[start of Document section]

Fat and The “Be Nice Rule”

The “Be nice rule” is an oppressive rule that we learn early in life. If we are sensitive, easily hurt and have experienced significant emotional pain in our lives, we are a good candidate to adopt this rule as a way of life. We know what it feels like to hurt. God forbid that we would inflict such pain on others. We want people to like us. We have found a way to avoid rejection from the people in our lives. The secret is to “ALWAYS BE NICE”. No matter what! Smile, look pleasing, nod your head when people talk, act as if you are agreeing even if you aren’t. Tell them that they look great even if they don’t. Tell them that they did a good job even if they didn’t. Conceal your personal truth for their sake. Abandon your opinion for the “good of the cause”. Avoid conflict at all costs. The outcome: People will love you! They will say that you are so NICE. They will want to be around you. They will seek you out because you are such a good listener and make them feel comfortable. It’s ALL GOOD! So, what is the problem? You ask.

The problem is we have become liars. Good ones at that!

****************************************
Does your OUTSIDE SELF
match your INSIDE SELF?

[end of Document section]
[start of Dataset content]

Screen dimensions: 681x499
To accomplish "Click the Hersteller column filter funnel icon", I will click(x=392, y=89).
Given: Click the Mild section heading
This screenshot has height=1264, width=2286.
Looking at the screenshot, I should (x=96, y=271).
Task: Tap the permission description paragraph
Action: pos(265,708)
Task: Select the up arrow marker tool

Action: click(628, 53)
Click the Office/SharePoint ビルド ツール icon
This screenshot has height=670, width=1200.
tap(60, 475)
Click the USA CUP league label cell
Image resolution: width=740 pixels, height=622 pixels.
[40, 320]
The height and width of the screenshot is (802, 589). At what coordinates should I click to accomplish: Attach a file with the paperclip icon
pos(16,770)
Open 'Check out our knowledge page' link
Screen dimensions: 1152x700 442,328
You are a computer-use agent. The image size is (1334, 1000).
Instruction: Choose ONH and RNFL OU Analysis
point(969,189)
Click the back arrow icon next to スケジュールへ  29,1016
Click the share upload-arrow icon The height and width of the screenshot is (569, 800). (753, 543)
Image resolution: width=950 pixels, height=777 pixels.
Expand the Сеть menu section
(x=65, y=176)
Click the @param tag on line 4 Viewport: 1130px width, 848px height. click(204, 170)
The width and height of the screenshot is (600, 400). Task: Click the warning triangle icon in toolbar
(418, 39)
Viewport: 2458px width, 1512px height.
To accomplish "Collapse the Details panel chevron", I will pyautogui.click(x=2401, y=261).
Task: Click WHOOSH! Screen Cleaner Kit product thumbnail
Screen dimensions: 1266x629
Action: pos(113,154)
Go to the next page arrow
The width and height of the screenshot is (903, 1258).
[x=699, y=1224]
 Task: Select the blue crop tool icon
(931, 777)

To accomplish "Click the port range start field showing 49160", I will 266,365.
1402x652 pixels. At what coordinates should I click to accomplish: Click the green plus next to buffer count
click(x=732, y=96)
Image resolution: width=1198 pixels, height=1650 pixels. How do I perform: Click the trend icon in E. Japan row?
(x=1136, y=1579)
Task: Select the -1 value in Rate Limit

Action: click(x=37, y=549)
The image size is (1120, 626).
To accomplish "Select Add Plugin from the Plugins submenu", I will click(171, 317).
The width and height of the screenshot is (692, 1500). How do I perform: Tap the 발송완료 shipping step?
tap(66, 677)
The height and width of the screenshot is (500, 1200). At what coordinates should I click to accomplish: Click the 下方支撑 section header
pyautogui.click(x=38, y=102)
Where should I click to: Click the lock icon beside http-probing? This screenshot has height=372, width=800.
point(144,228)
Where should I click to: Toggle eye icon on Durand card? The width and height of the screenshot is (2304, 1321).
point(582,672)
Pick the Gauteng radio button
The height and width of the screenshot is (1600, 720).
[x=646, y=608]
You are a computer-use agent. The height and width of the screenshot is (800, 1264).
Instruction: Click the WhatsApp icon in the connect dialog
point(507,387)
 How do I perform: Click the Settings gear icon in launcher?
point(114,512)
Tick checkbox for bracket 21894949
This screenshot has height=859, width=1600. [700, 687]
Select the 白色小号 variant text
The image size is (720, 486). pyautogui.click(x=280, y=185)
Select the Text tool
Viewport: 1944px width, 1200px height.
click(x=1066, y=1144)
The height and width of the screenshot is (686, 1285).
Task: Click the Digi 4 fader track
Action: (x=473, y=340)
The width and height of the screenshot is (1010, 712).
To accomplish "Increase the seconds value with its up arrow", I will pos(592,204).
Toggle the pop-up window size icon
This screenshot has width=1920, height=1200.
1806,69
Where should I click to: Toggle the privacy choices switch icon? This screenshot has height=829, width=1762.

[end of Dataset content]

• _Stated exercise_
Please pick up the piece on the "Be Nice Rule" from its last line and carry it forward. The data come from a separate source.

• _Exercise result_
****************************************

We are also COWARDS. We are so afraid of rejection that we will tell anyone anything that they want to hear. We lack integrity. Our outside self does not match our inside self. We are, as Brennan Manning says, “Posers, fakes, and wannabees.” Sounds, harsh, doesn’t it. It is sobering when we realize how much God emphasizes being committed to the truth. One of the Ten Commandments is “thou shalt not lie”. (Exodus 20:16). Satan is described as “ a liar, the Father of lies and the truth is not in him” (John 8:48). Scripture commands us to “Speak our truth in love” (Ephesians 4:15) and tells us that “we shall know the truth and the truth shall set us free.” (John 8:32).

****************************************
The price we pay
for pleasing others
is that we are miserable!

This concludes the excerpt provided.